(Selected passage begins)

Colleges: This refers both to higher education institutions with a particular focus, such as the various teacher training colleges, the National College of Ireland (NCI) which has a business focus, Carlow College which offers specific and focused progarmmes and the fee-paying, independent colleges including Dublin Business School and Griffith College.

Post-Leaving Cert courses

PLCs, which take place in colleges of further education throughout the country, have many benefits for many different types of learners.

“We’re seeing growing numbers take a one-year PLC course as a bridge between school and college, and a way of finding out more about a course or subject before committing to a four-year college degree,” says Maria Walshe, director of branding, communications and FET strategy implementation at Solas.

“There’s solid evidence that students who spend a year on a PLC course are much more prepared when they go on to third-level, because they have developed research, presentation, writing and reference skills, and they often go on to do better than their peers in exams and assessments. It’s a good time to develop your confidence and take stock of what you really want.”

“PLCs, which are vocationally oriented with jobs in mind, also prepare their graduates for employment: if you want to go into animal care, or work in the beauty industry, or go into design, computers, journalism or indeed many other areas, they can often be the best way to go, and some PLC colleges are widely regarded as the best place to study certain subjects, whether that’s film, art or music at Ballyfermot College or Kerry College of Further Education’s wind turbine engineering courses,” says Walshe.

(Selected passage ends)
(Raw data begins)

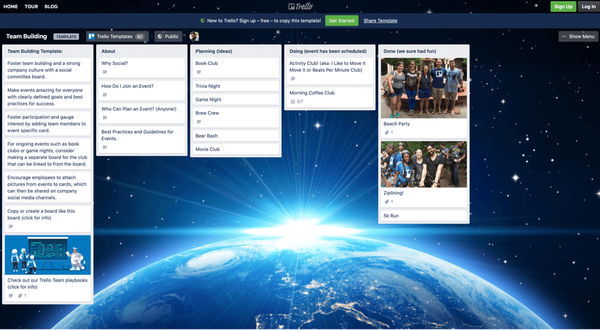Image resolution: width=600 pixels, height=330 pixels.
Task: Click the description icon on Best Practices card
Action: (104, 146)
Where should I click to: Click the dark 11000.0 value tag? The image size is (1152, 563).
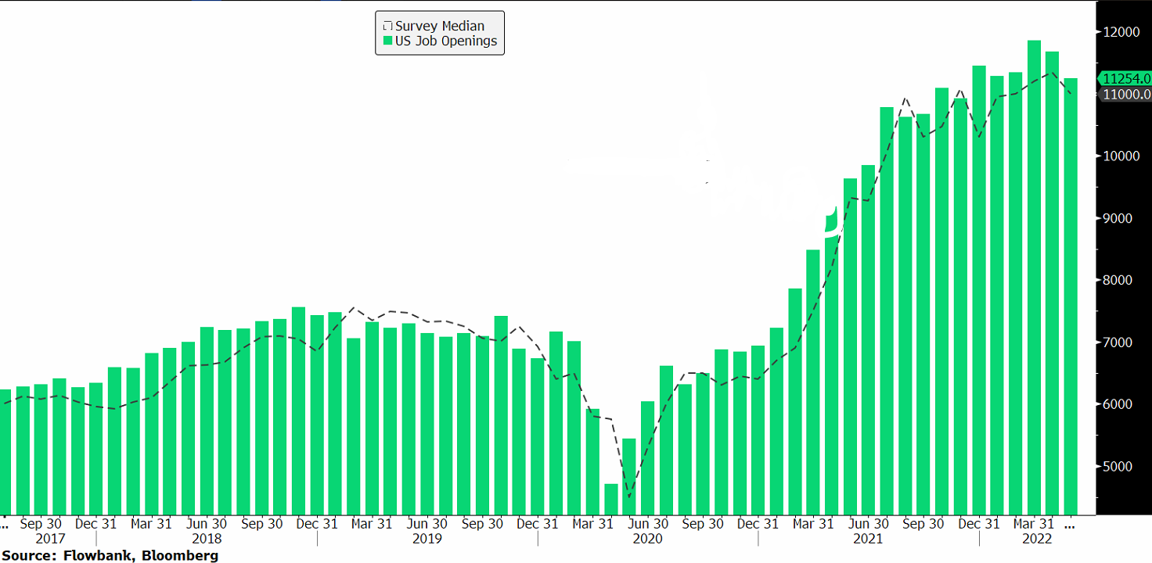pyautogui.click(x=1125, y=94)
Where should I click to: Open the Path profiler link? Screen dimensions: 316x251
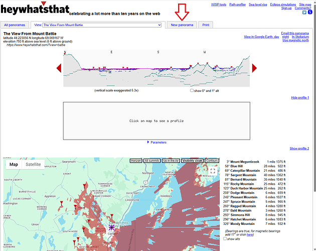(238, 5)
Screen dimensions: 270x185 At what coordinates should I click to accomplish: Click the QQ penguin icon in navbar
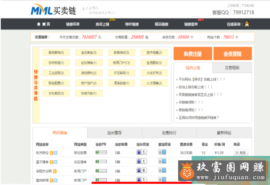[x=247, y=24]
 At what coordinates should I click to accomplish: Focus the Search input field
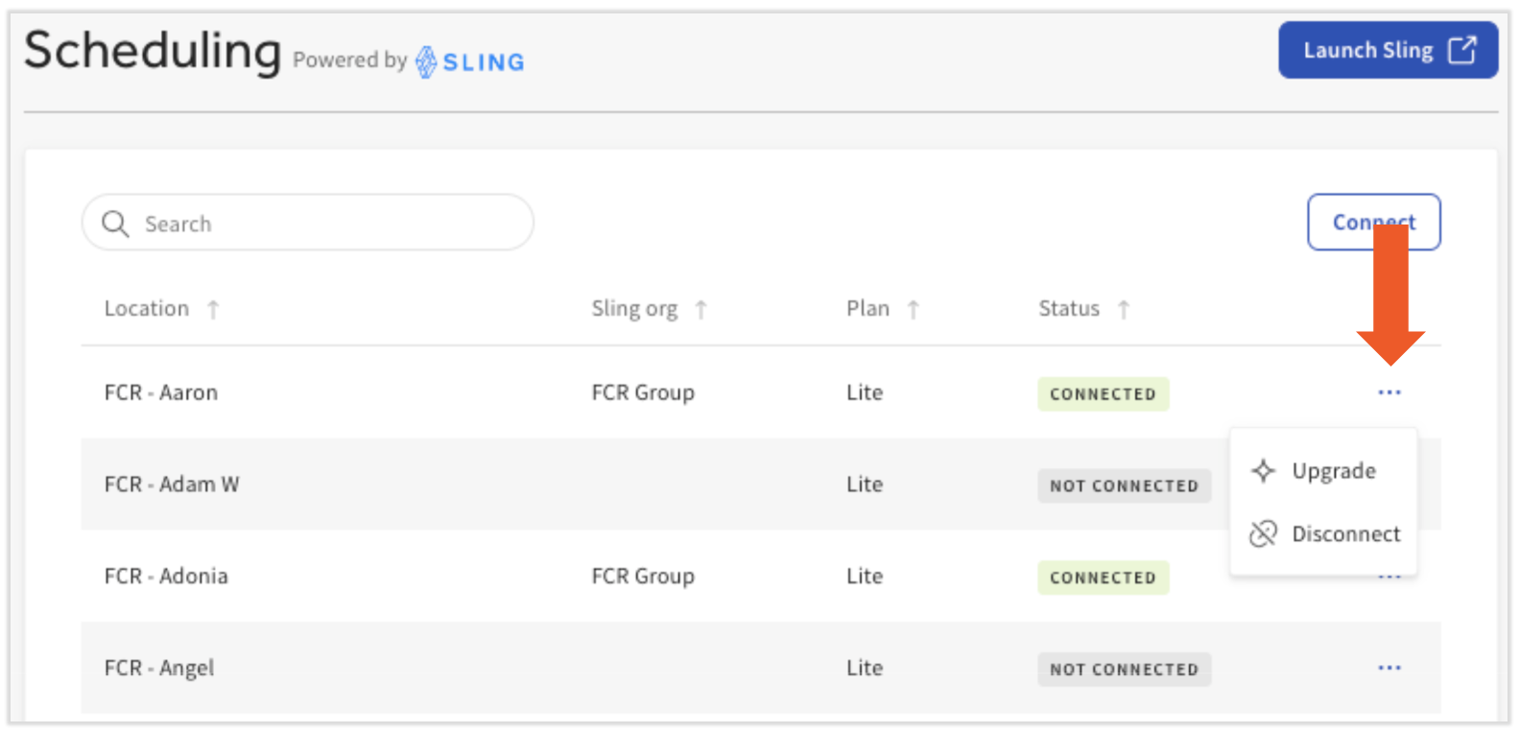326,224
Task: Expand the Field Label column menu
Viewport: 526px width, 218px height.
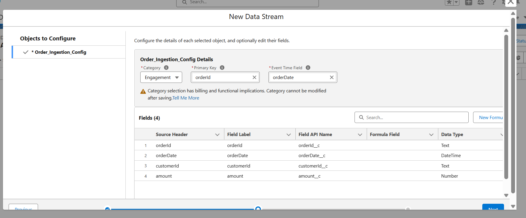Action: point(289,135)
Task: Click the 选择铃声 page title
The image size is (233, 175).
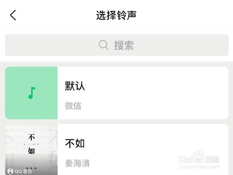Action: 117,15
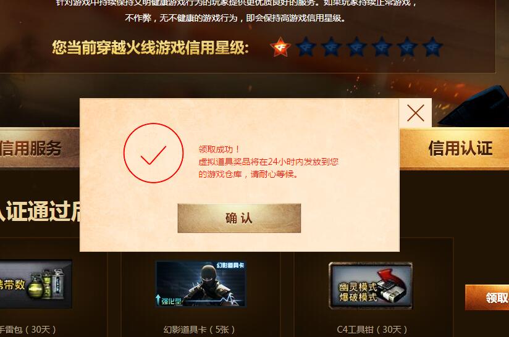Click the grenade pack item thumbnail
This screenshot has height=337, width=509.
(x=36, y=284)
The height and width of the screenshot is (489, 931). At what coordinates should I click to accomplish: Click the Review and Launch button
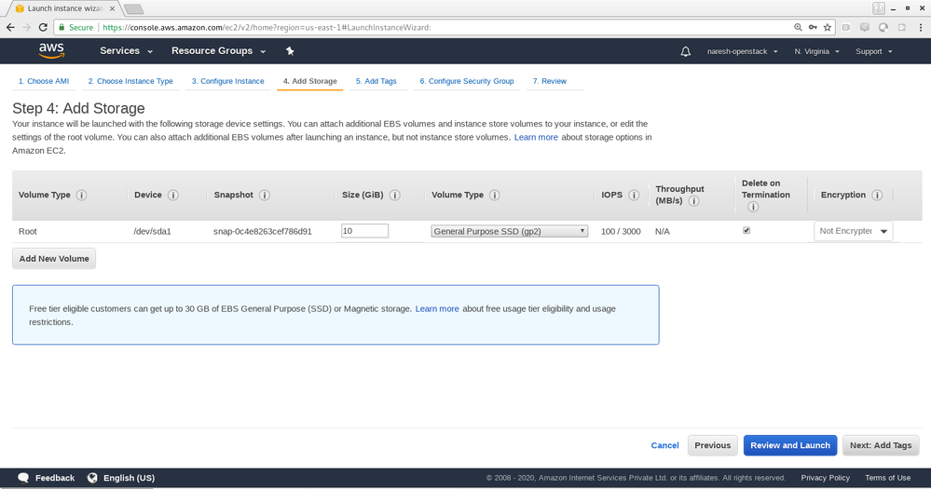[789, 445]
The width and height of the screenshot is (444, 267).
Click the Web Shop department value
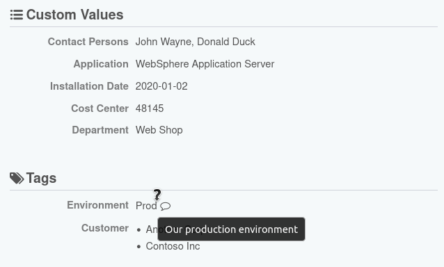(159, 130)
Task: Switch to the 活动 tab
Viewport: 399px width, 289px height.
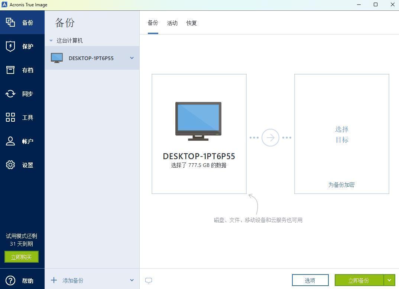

(Raw data ends)

## Your tasks
a) According to the passage on PLC courses, why are students who spend a year on a PLC course much more prepared when they go on to third-level? Answer in one to three sentences.
b) Answer these questions from the passage on PLC courses, one a line:
(i) What focus does the National College of Ireland have?
(ii) Where do PLCs take place?
(iii) Which college's wind turbine engineering courses are named?
c) Print the part of the passage on PLC courses starting with "Colleges: This refers" and going on through "and Griffith College.".
Rely on the passage on PLC courses alone.

## Per-task answers
a) They are much more prepared because, during that year, they have developed research, presentation, writing and reference skills.

b)
(i) A business focus.
(ii) In colleges of further education throughout the country.
(iii) Kerry College of Further Education.

c)
Colleges: This refers both to higher education institutions with a particular focus, such as the various teacher training colleges, the National College of Ireland (NCI) which has a business focus, Carlow College which offers specific and focused progarmmes and the fee-paying, independent colleges including Dublin Business School and Griffith College.